Женщина обреченно замирает. Девочка уже довольно тяжела для нее, мать никак не может удержать ее одной рукой. Крамер тяжело надвигается на нее с пулеметом в одной руке, с ранцем в другой. Ребенок отчаянно цепляется за шею матери, сползая вниз.
– На вот, возьми, – Крамер ставит пулемет на сошки и достает из вещмешка трехдневную упаковку сухпая. – Чего уставилась? Поставь ребенка-то, дура, уронишь!
Он сует сухпай в ее сумку, сразу ставшую похожей на обожравшуюся жабу из упаковочного полиэтилена.
– Иди, чего встала-то! – прикрикивает Крамер на онемевшую женщину. Та очухивается от оцепенения и исчезает, волоча дочь за руку.
Под взглядами отделения Крамер усаживается на место, вытягивает ноги и закрывает глаза.
– А сам теперь чего жрать будешь? – интересуется Калина.
Крамер молчит. Я роюсь в вещмешке. Достаю свой сухпай. Отламываю суточный паек. Кидаю на колени Крамеру.
– Держи, Крам.
Трак присоединяется ко мне. И Паркер. И Мышь. И Кол.
– Вы чего, поохренели все? – недоумевает Крамер, глядя на кучу жратвы рядом с собой. – Я этот сухпай у старшины зажилил.
Мы дружно хохочем. Над пустой замусоренной улицей наш смех звучит жутковато. Люди через улицу опасливо косятся на наш гогот.
– Калина, ко мне! – приказываю я.
– Здесь, садж...
– Я тебе не садж. Я тебе «сэр», морпех.
– Так точно, сэр! Виноват, сэр! – вытягивается Калина.

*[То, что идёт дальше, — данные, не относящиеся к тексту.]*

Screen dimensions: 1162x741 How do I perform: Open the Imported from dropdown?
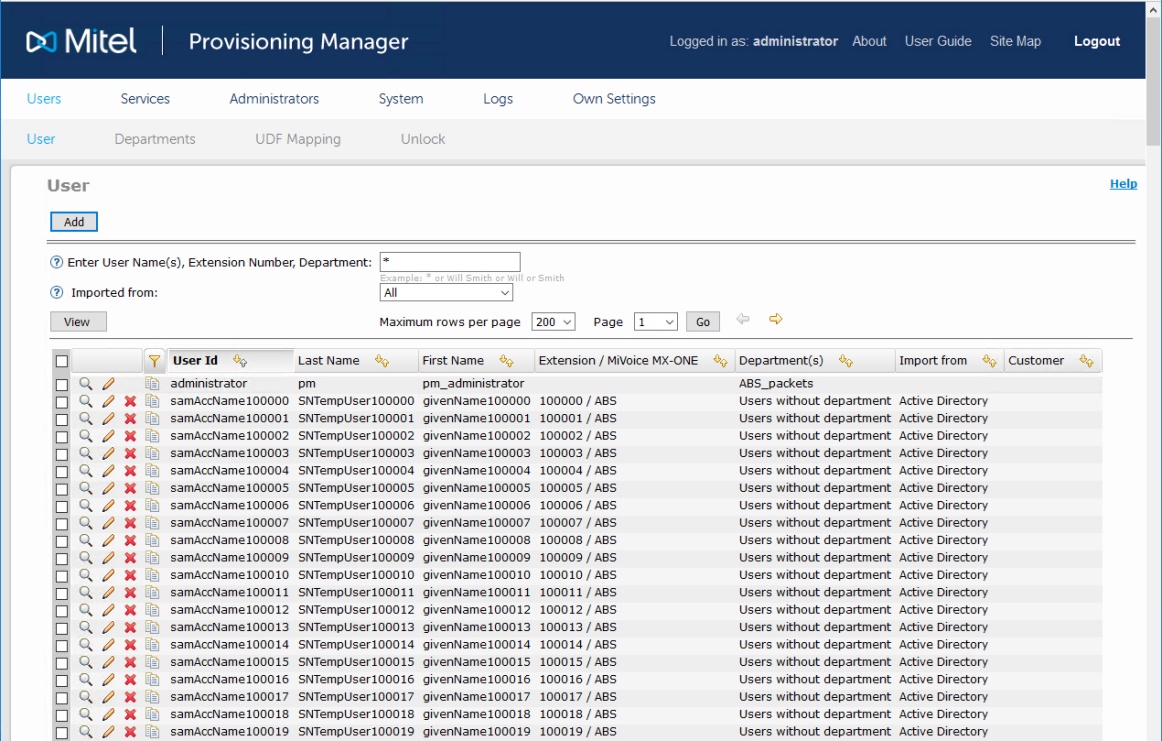click(446, 293)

– Ты базар фильтруй, морпех, – говорю я. – Мы, может, к завтрему положим тут всех к херам, но только как приказ выйдет. А пока чахни в тряпочку и рот без команды не открывай, пока я тебе вентиляции в пасти не добавил. Иди, Нгаву смени. Две смены стоишь.
– Есть, сэр! – скуластая рожа Калины – как подрумяненный пирог, скулы горят пятнами гневного румянца.